Alternatively, or in combination with an established carbon price, programmes that explicitly 'buy-down' the cost of specific zero GHG fuels will likely be necessary. However, the paper mentions that these programmes will require a dependable and broad-based programme to be effective.
Life cycle fuel accounting with appropriate regulatory mechanisms for first-movers
To meet the challenge and to encourage first-movers to deploy ships using fuels with the greatest potential to reduce and eliminate GHG emissions, WSC has invited the Marine Environment Protection Committee (MEPC) in IMO, to develop an LCA(Life Cycle Assessment) process that examines GHG emissions across the full well-to-wake life cycle, aid breaking out well-to-tank emissions from tank-to-wake emissions to distinguish emissions from combustion from those generated upstream. Further, it calls on MEPC to develop specific regulatory provisions that incentivize first movers in using among others, hydrogen-based fuels (including ammonia). This should not exclude lower carbon fuels produced through brown/blue processes, which may be needed in the shorter term if green fuels are not yet available through renewable energy sources.

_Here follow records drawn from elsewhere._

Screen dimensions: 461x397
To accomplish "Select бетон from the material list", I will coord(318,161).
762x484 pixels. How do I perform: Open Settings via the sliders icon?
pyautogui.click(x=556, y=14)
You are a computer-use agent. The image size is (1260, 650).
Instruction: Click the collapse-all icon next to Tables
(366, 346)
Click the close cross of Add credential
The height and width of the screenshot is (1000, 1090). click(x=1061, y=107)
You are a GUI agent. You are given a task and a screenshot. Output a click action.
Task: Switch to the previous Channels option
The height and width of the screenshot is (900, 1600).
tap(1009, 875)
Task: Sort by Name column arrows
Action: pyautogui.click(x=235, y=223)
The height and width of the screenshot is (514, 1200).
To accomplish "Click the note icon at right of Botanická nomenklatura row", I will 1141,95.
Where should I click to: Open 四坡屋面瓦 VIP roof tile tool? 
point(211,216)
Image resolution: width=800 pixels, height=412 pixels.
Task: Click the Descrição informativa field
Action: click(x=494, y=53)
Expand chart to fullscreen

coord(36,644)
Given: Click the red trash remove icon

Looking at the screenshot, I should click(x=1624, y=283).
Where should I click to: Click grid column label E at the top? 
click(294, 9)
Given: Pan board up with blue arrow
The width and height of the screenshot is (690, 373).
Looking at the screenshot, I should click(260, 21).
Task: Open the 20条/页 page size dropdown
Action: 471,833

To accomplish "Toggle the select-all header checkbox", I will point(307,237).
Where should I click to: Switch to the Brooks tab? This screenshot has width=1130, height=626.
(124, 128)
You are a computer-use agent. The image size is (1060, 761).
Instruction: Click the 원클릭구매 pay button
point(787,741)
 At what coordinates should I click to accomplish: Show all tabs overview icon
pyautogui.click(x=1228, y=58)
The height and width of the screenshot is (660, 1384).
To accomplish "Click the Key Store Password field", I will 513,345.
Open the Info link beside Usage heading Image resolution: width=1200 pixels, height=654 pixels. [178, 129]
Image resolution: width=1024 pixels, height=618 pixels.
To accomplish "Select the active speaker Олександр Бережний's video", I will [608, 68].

Integrated development of global production and supply of zero GHG fuels
The paper states that the demand in the maritime sector alone is insufficient for suppliers to make large investments tailored to supplying the maritime sector with alternative fuels alone. Supply investments to produce zero-GHG fuels through renewable energy sources will be essential as we look to zero GHG fuels.
It recommends coordinated partnerships between member states and energy providers that are specifically designed to invest in new low and zero-GHG fuel production that includes specific provisions for key supply points in the commercial maritime sector Further it recommends that regulatory provisions should allow for certain flexibility in the initial stages of a major energy transition as low and zero GHG fuels will not be available at the same time around the globe.
Green Corridors as enabler of the fuel/technology transition
Green corridors can provide a realistic vehicle to introduce zero GHG ships and fuels across trade lane(s) where the necessary shoreside energy infrastructure is first introduced. The paper cites that 'green corridors' also offer a practical mechanism for the IMO, Member States, and interested parties to focus investments in a manner that enables compliance with a given set of regulations. These can only become real through government-to government initiatives and coordinated public-private investments to build the necessary production facilities and supply infrastructure. This could be a critical pathway to create an environment where compliance with a given regulatory standard is feasible.
The paper also cites a recommendation to develop a realistic "buy-down" programme for the use of zero GHG fuels over a given timeframe. This will aid the transition period (which will likely require two to three decades) where the cost of hydrogen-based fuels and other near-zero GHG fuels produced through renewable energy sources are expected to cost far more than fuels available in the market today, cited the paper.
New build standards that support the energy transition
The paper recommends IMO to consider requiring ships to be built on or after a specific date to be capable of operating on a defined suite of zero GHG fuels or alternatively no longer allow construction of ships that can operate on fossil fuels alone after a specific date. The necessary technologies to use these fuels should meet a TRL 8 or 9 standard of readiness five years prior to the designated new-build requirement, and that sufficient fuel production and infrastructure is in place at key locations to enable use of these ships and a review to confirm the availability of low-sulphur fuel oil should also be undertaken for the same.